Daily Ichimoku cloud charts can provide some tactical guidance on the U.S. Dollar Index (DXY) and Euro / U.S. Dollar (EURUSD). If DXY stays below its daily Ichimoku cloud, EURUSD likely stays above its cloud. If DXY breaks above its cloud, EURUSD likely breaks below its cloud. Tactical signals are not clear yet but could get clearer in coming days.


U.S. Dollar Index (DXY) tactical signals to watch

The DXY defended support at its July low at 96.38, which was also a test of a 14-year uptrend support (see Chart 2 below). In our view, the daily Ichimoku cloud span can offer some guidance on the tactical trend for the DXY. While below the cloud span and chart resistances from 98.31 to 98.83, the immediate trend for the DXY is challenged with the September and July lows at 96.38-96.22 exposed. It would take a move above this resistance to suggest a tactically stronger pattern for the DXY. This would also increase the potential that the 14-year uptrend line on DXY holds.


Chart 1: U.S. Dollar Index (DXY): Daily chart with Ichimoku cloud span


Chart 2: U.S. Dollar Index (DXY): Monthly chart


Euro / U.S. Dollar (EURUSD) tactical signals to watch

The EURUSD attempted to break higher in mid September but quickly declined to negate the breakout, leaving a failed breakout (aka bull trap) in its wake.

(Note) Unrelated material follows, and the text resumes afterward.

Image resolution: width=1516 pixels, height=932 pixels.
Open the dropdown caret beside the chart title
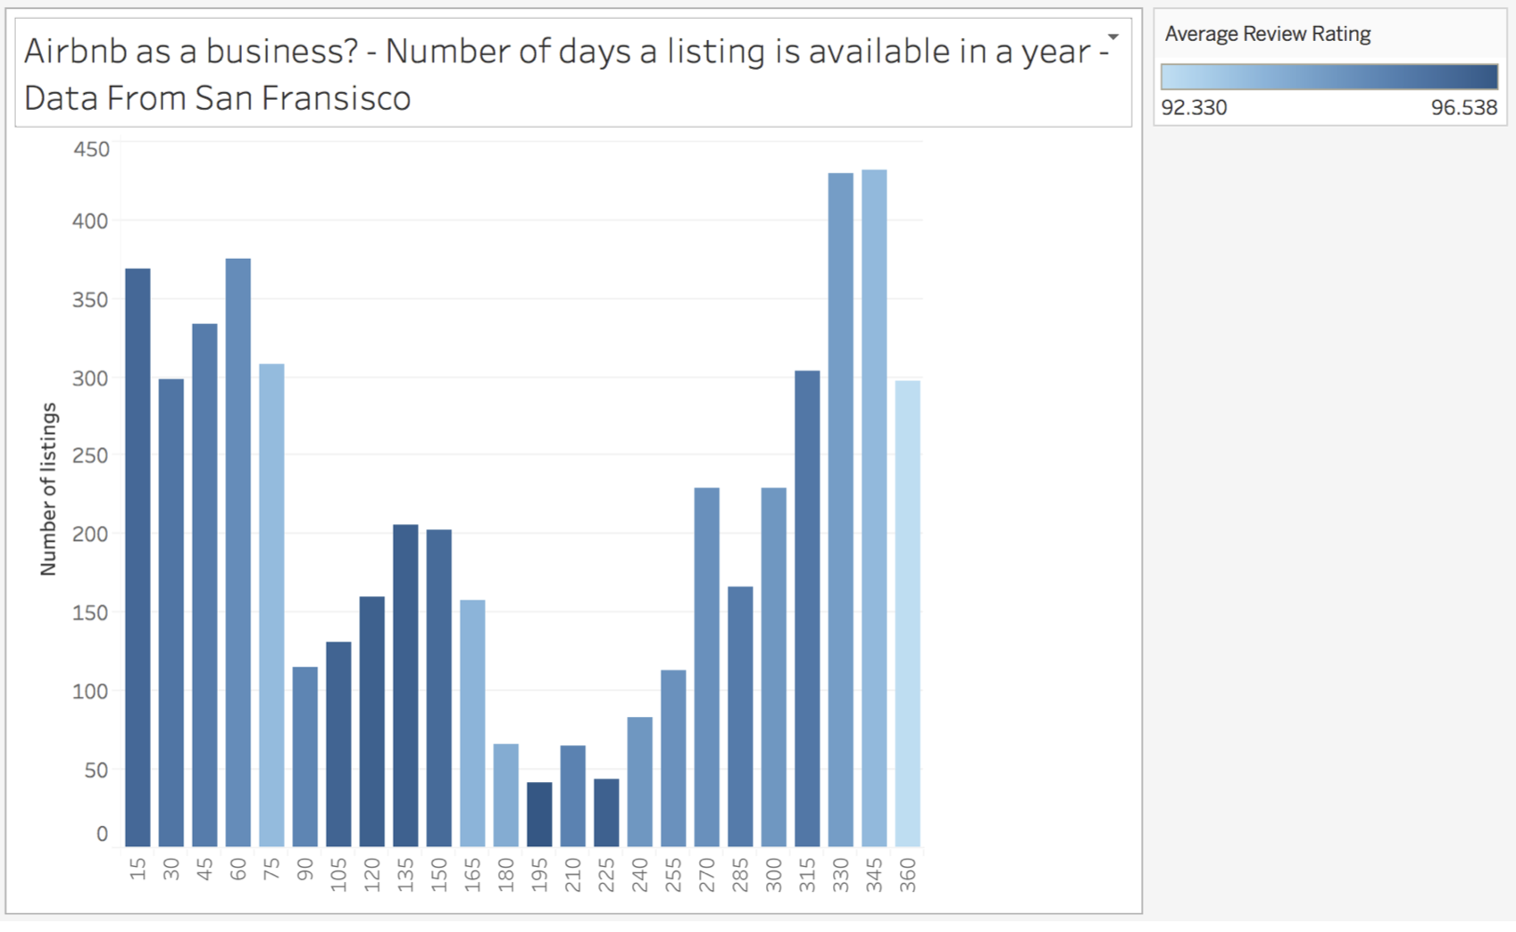coord(1112,37)
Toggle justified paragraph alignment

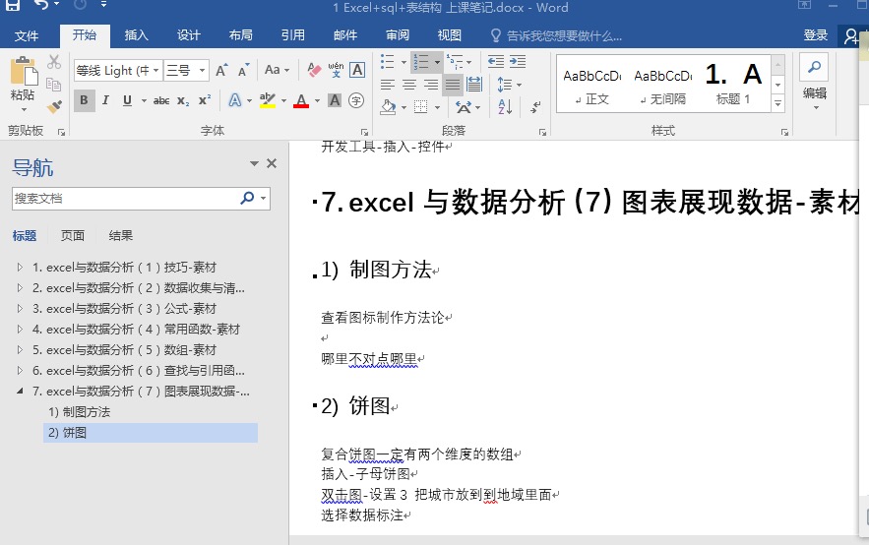point(452,85)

This provides a tactical overhang, but in order for EURUSD to flip tactically bearish, it needs to break below its Ichimoku cloud span and chart support from 1.1645 to 1.1583. The bull trap, which is reinforced by chart resistance at 1.1780-1.1830 (failed breakout zone), keeps this support at risk with the next level at the early August low at 1.1390.


In addition, EURUSD remains below its longer-term downtrend line - see Chart 4. Moving below the daily cloud span could signal that this downtrend resistance holds.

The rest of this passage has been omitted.